# Assigned task
A complete transcription of the material, exact in every line, is what is wanted.

# Data section
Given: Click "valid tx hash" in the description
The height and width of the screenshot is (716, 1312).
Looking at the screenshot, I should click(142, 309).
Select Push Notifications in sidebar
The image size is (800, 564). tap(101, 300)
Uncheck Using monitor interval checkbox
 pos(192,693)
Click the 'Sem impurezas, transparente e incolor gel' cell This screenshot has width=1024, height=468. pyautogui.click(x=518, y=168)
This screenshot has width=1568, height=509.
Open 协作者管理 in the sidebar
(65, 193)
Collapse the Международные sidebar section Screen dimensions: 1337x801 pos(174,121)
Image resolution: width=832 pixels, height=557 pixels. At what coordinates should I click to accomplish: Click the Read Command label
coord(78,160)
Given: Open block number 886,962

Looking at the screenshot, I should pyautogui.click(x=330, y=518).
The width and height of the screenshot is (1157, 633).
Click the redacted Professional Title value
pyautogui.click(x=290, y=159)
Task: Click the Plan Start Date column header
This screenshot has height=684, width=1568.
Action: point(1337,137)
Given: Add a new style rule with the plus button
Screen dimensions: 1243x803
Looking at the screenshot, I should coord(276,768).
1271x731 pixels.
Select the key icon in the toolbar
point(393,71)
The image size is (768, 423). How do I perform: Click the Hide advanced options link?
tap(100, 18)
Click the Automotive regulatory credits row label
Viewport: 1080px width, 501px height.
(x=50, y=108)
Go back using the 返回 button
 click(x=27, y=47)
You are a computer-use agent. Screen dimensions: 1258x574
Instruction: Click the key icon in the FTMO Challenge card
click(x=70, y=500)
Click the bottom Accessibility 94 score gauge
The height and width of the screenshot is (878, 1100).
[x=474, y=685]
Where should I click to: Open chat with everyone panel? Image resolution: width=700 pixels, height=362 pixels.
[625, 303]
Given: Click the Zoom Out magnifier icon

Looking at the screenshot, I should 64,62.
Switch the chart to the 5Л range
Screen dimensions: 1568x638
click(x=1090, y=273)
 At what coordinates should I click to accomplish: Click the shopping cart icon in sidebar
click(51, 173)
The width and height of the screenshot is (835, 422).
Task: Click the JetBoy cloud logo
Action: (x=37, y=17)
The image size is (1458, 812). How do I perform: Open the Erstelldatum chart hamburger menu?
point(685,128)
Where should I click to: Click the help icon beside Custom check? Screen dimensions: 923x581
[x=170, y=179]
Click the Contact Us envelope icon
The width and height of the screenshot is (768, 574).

# Output for this task
Given: Click "valid tx hash" in the description
The height and width of the screenshot is (716, 1312).
Looking at the screenshot, I should click(142, 309).
Select Push Notifications in sidebar
The image size is (800, 564). tap(101, 300)
Uncheck Using monitor interval checkbox
 pos(192,693)
Click the 'Sem impurezas, transparente e incolor gel' cell This screenshot has width=1024, height=468. pyautogui.click(x=518, y=168)
This screenshot has width=1568, height=509.
Open 协作者管理 in the sidebar
(65, 193)
Collapse the Международные sidebar section Screen dimensions: 1337x801 pos(174,121)
Image resolution: width=832 pixels, height=557 pixels. At what coordinates should I click to accomplish: Click the Read Command label
coord(78,160)
Given: Open block number 886,962

Looking at the screenshot, I should pyautogui.click(x=330, y=518).
The width and height of the screenshot is (1157, 633).
Click the redacted Professional Title value
pyautogui.click(x=290, y=159)
Task: Click the Plan Start Date column header
This screenshot has height=684, width=1568.
Action: point(1337,137)
Given: Add a new style rule with the plus button
Screen dimensions: 1243x803
Looking at the screenshot, I should coord(276,768).
1271x731 pixels.
Select the key icon in the toolbar
point(393,71)
The image size is (768, 423). How do I perform: Click the Hide advanced options link?
tap(100, 18)
Click the Automotive regulatory credits row label
Viewport: 1080px width, 501px height.
(x=50, y=108)
Go back using the 返回 button
 click(x=27, y=47)
You are a computer-use agent. Screen dimensions: 1258x574
Instruction: Click the key icon in the FTMO Challenge card
click(x=70, y=500)
Click the bottom Accessibility 94 score gauge
The height and width of the screenshot is (878, 1100).
[x=474, y=685]
Where should I click to: Open chat with everyone panel? Image resolution: width=700 pixels, height=362 pixels.
[625, 303]
Given: Click the Zoom Out magnifier icon

Looking at the screenshot, I should 64,62.
Switch the chart to the 5Л range
Screen dimensions: 1568x638
click(x=1090, y=273)
 At what coordinates should I click to accomplish: Click the shopping cart icon in sidebar
click(51, 173)
The width and height of the screenshot is (835, 422).
Task: Click the JetBoy cloud logo
Action: (x=37, y=17)
The image size is (1458, 812). How do I perform: Open the Erstelldatum chart hamburger menu?
point(685,128)
Where should I click to: Click the help icon beside Custom check? Screen dimensions: 923x581
[x=170, y=179]
Click the Contact Us envelope icon
The width and height of the screenshot is (768, 574).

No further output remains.